Une récente étude scientifique a montré qu’une légère réduction du temps de sommeil peut avoir des effets négatifs sur la santé. Dormir seulement 1 heure et 20 minutes de moins par jour pourrait favoriser une prise de poids et une diminution de l’activité physique en l’espace de quelques semaines.
Selon cette étude, publiée dans la revue Annals of Internal Medicine et relayée par le site MindBodyGreen, les chercheurs ont constaté qu’une réduction quotidienne du temps de sommeil pendant six semaines était associée à une prise de poids, à une augmentation du temps passé en position assise et à une baisse significative de l’activité physique.

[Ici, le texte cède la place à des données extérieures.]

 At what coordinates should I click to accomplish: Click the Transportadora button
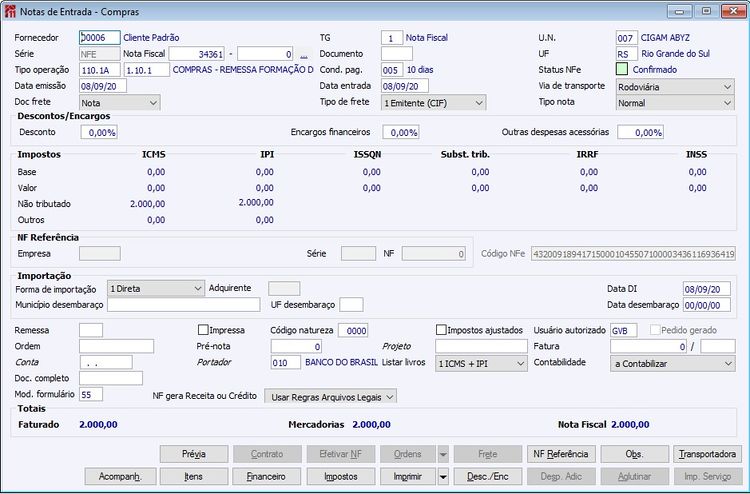(706, 454)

Les chercheurs ont conçu une expérience reproduisant les conditions de la vie quotidienne. Les participants n’ont pas été privés de sommeil de manière extrême, mais ont simplement retardé progressivement leur heure de coucher, perdant ainsi en moyenne 80 minutes de sommeil chaque nuit.
L’étude a porté sur 95 hommes et femmes adultes en bonne santé, qui dormaient habituellement entre sept et huit heures par nuit. Pendant six semaines, leur sommeil et leur activité physique ont été suivis à l’aide d’appareils connectés, tandis que leur poids, leur tour de taille, leur composition corporelle et plusieurs indicateurs liés au métabolisme ont été régulièrement mesurés.

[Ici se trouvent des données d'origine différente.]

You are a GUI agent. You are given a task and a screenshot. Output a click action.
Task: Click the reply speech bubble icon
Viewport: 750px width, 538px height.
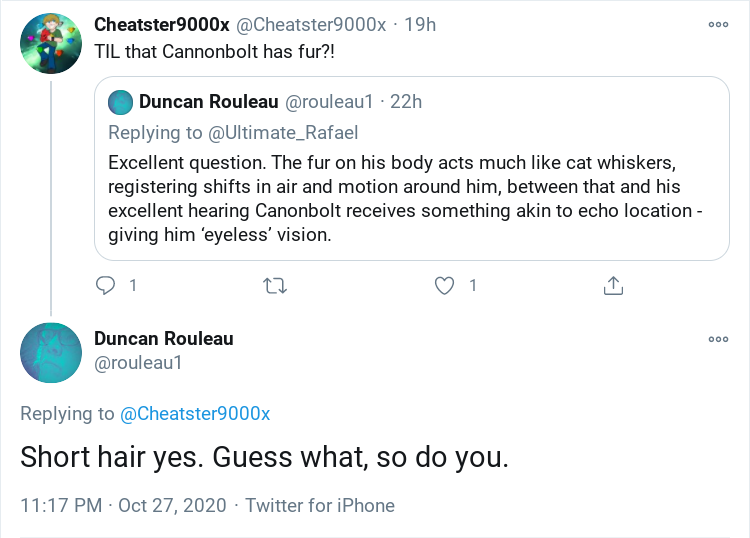click(106, 285)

Les chercheurs précisent que leur objectif n’était pas d’étudier les effets d’une privation totale de sommeil, mais plutôt ceux d’un manque de sommeil léger mais chronique, une situation fréquente chez les travailleurs et les étudiants.

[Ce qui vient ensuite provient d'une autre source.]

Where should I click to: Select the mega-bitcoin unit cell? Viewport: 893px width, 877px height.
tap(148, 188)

Les résultats montrent que les personnes ayant réduit leur temps de sommeil ont pris en moyenne un demi-kilogramme au cours de l’étude par rapport à celles ayant conservé leurs habitudes de sommeil.
L’étude révèle également une diminution de l’activité physique. Les participants ont passé en moyenne 17 minutes supplémentaires par jour en position assise, une durée qui atteignait près de 30 minutes par jour chez les hommes et les femmes ménopausées.
Selon les chercheurs, ces changements, bien que modestes, peuvent favoriser une prise de poids lorsqu’ils se prolongent dans le temps, notamment en raison de la baisse progressive de l’activité physique.
Les effets ne se limitent pas au poids. Des travaux antérieurs menés sur les mêmes participants ont montré qu’un manque chronique de sommeil pourrait être associé à une diminution de la sensibilité à l’insuline chez certaines femmes, ainsi qu’à l’apparition de marqueurs inflammatoires susceptibles d’accroître le risque de maladies cardiovasculaires au fil du temps.
L’équipe de recherche estime que le manque de sommeil perturbe l’équilibre des hormones responsables de la faim et de la satiété, réduit les niveaux d’énergie et rend les individus moins enclins à bouger tout en augmentant leur tendance à consommer davantage de nourriture.
Les chercheurs soulignent enfin que leurs résultats ne signifient pas qu’une perte d’une heure de sommeil entraînera systématiquement une prise de poids. Ils rappellent toutefois qu’un sommeil suffisant constitue un pilier essentiel de la santé, au même titre qu’une alimentation équilibrée et une activité physique régulière. Ils insistent également sur l’importance de respecter des horaires de sommeil réguliers, un facteur encore trop souvent sous-estimé malgré son impact avéré sur la santé.